PMR446 - This is a UK & European standard for basic, short-range radio that can be sold and used by anyone without the need of a radio license. The radios use the same eight frequencies in the UHF band, around 446MHz, hence the name. The radios can have a maximum power output of 0.5 watts.


PMR - Private Mobile Radio or Professional / Personal Mobile Radio


PTT - Press-To-Talk or (Push-To-Talk) - This is the button on the radio that is held down to make the radio transmit and then released to receive.


RF - Radio Frequency


Repeater Base Unit - Unmanned fixed base unit with external antenna providing enhanced site coverage


RX - Receive


Sellcall - Selective Calling


Semi-Duplex or Half Duplex - This is when you can send and receive, but only one-way at a time, as with a two-way radio.  The radio user is unable to interrupt the calling party and must wait until they finish before they can reply


Simplex - A one-way communications channel as used in paging systems


STS - Sequential Tone Signalling


Squelch - Electronic circuitry that mutes the radio speaker and controls the hissing ‘white noise’

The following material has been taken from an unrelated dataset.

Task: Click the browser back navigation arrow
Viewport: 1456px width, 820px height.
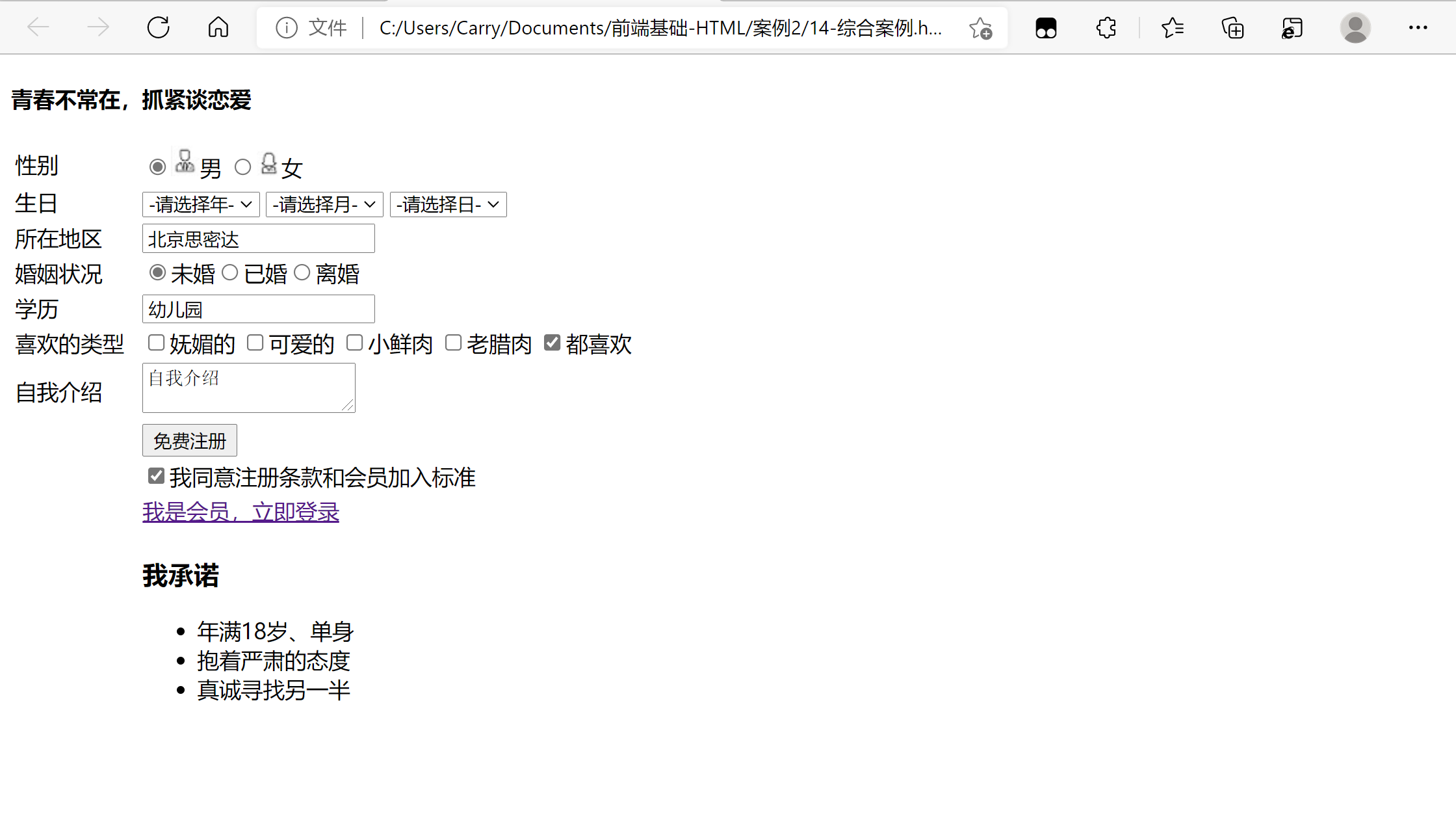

TETRA - Terrestrial Trunked Radio


Transceiver - A radio that transmits and receives, the term being created by combining the words ‘transmitter’ and ‘receiver’

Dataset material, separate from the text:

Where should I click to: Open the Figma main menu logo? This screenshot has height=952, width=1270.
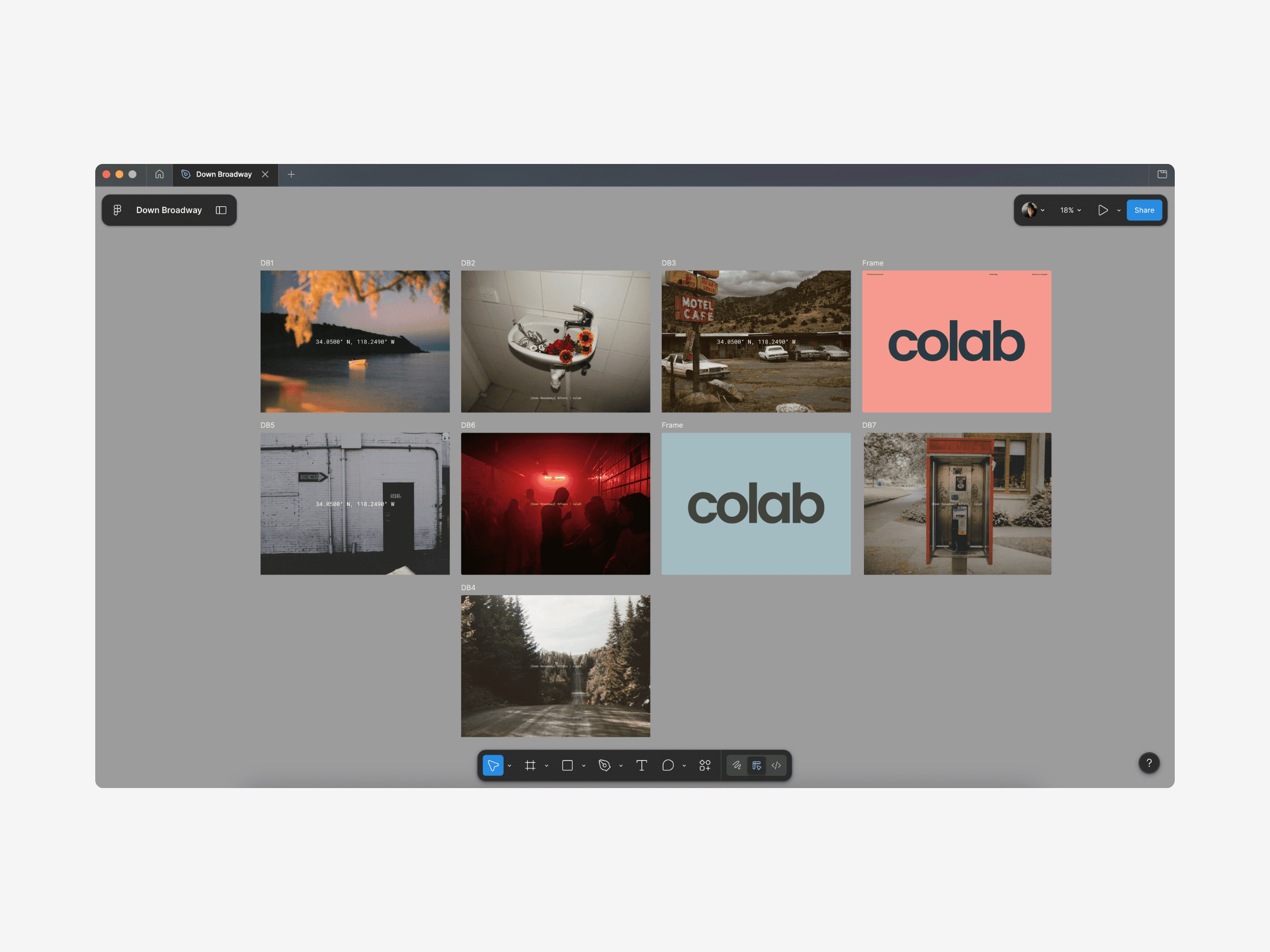117,210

Two Way Radio - A term used for any radio that transmits and receives


TX - Transmit


UHF - Ultra High Frequency (400 – 470 MHz) for business radios


VHF - Very High Frequency (136 – 174MHz) for business radios


Walkie Talkie -Is another reference for Two-Way Radio although the original name referred to a back pack radio.


Which is better UHF or VHF?

UHF offers the best coverage and penetration inside buildings or outdoors. VHF is fine in flat open areas or around wood structures.

How much power do I need?

Power is a major factor in achieving the range and coverage in a particular

structure as well as providing a clear, crisp signal that is easy to

understand. Coverage is improved when power is increased.

How many Channels do I need?

One channel per work group is typical. Use multi-channels when separating

multiple workgroups. Examples: Managers, shipping, manufacturing,

maintenance, security, general and sub contractors, different departments

such as stock, customer service, etc.

Do current Motorola radios talk to older models and other brands?

Yes, as long as the frequencies and codes match.

How many two-way radios can be used together?

There is no limit.

How rugged are Motorola two-way radios?

These radios are built rugged for business and meet Motorola's

accelerated life testing including a 5 foot drop to concrete on all sides.